Directions>
A: In the text on NHL players' projected point declines, how many games has Evgeni Malkin missed due to injury this season?
B: The text on NHL players' projected point declines gives each featured player a projected point drop. List every such player with the drop stated for him.
C: Pick up the article on NHL players' projected point declines after its last sentence and continue it.

Significant points declines
Marc Savard, BOS (projected 55-point drop) Yes, Savard has had half his season wiped out due to several injuries, including that nasty concussion. However, his point total this season had already been on the decline from last season. No Phil Kessel, together with an overall drop in B’s offense, meant that Savard’s productivity dropped from 1.07 points per game to 0.80 points per game. Overall, Savard carries significant risk over to next season, mainly because of post-concussion syndrome.
Evgeni Malkin (projected 38-point drop) In the new NHL, which is closer to the old NHL than the high-flying days of Wayne Gretzky, a 113-point season almost surely means that you’ll drop the next season. Such has been the case with Malkin, who has missed 14 games due to injury this season. Expect Malkin to produce at over a point per game next season, just like he is this season (72 points in 64 games).
Patrik Elias, NJ (projected 31-point drop) Elias’ 78 points last season may not be the norm from this point forward, as he has fought injuries as well as Jacques Lemaire’s defense-first system. Expect him to produce good fantasy totals when healthy, but Elias is no longer an elite option.
Pavel Datsyuk, DET (projected 25-point drop) The loss of some key scorers and significant injuries to key Red Wings forwards has affected the Russian’s output this season. Remember that the Wings can still ice a top line of Datsyuk, Henrik Zetterberg, and Johan Franzen, so Datsyuk should be in for an improvement next season. Ninety points may be out of the question, given Wings coach Mike Babcock’s switch to a more-defensive system centered around the goaltending of Jimmy Howard.

Supplied material>
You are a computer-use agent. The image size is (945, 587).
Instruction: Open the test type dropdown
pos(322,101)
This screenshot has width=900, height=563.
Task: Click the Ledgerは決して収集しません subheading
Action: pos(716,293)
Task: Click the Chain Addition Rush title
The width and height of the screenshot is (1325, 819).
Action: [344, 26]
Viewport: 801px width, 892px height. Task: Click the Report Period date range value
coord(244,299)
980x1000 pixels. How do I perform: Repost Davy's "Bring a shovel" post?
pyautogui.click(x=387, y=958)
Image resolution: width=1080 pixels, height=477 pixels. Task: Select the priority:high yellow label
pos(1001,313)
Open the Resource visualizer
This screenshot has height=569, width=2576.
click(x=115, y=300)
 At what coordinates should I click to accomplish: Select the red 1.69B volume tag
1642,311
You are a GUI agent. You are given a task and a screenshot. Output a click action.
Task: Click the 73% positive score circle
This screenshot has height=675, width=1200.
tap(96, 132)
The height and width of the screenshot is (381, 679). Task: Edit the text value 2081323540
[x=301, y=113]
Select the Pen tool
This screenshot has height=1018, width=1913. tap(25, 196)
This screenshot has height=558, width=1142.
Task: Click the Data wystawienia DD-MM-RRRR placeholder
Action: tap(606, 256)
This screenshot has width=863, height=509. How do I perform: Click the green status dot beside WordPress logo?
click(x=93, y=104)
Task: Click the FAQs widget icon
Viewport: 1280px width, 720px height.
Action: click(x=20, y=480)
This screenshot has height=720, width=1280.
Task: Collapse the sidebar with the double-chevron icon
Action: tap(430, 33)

Answers provided>
A: 14 games.

B:
Marc Savard: 55 points
Evgeni Malkin: 38 points
Patrik Elias: 31 points
Pavel Datsyuk: 25 points

C:
Ryan Getzlaf, ANA (projected 22-point drop) Getzlaf has not produced as the first-round pick he was chosen as in many fantasy drafts. The high ankle sprain appears to almost surely end his season, but the numbers had declined well before the injury, even though playing through the injury likely also affected his production. Getzlaf has fallen across the board, with a 42 fewer penalty minutes, 78 fewer shots on goal, and 15 fewer power-play points. Also keep in mind in next year’s drafts that Getzlaf has never scored more than 25 goals in a season.
Some other interesting facts:
Here’s something to throw into to the debate over who deserves the Hart Trophy. Even though Alex Ovechkin has missed ten games this season due to injury and suspension, he has played two more minutes per game than Henrik Sedin. Do the math to determine total minutes, and Sedin will have played only 30 more minutes (about 1 ½ more games) than Ovechkin this season. However, Ovechkin far and away has the edge in points per game (1.51 to 1.34), as well as the league lead in shots on goal (360). Interestingly enough, Daniel Sedin is third with 1.31 points per game. Makes you wonder what kind of season Daniel would have had if he hadn’t been injured for 19 games.
Ovechkin’s rival Sidney Crosby, however, is far and away the league champ in faceoffs with 958 faceoffs won. Mikko Koivu, who has the second-highest total, is over 100 faceoffs behind.
Steve Downie has been well-noted for his 206 penalty minutes this season. However, he may not be known for his shot, which happens to be very accurate. Downie led all forwards who played a minimum of 60 games with a shooting percentage of 19.6%.
As expected, Ovechkin leads all forwards with a +44 ranking this season. On the other end of the scale is Patrick O’Sullivan, who sunk whichever fantasy owners hung on all season with a (-36) ranking. Hopefully you didn’t have Rod Brind’Amour on your team for any length of time, as the former Selke Trophy winner was a brutal (-28). One has to wonder why Brindy, who is a (-51) over the past two seasons, doesn’t just retire already.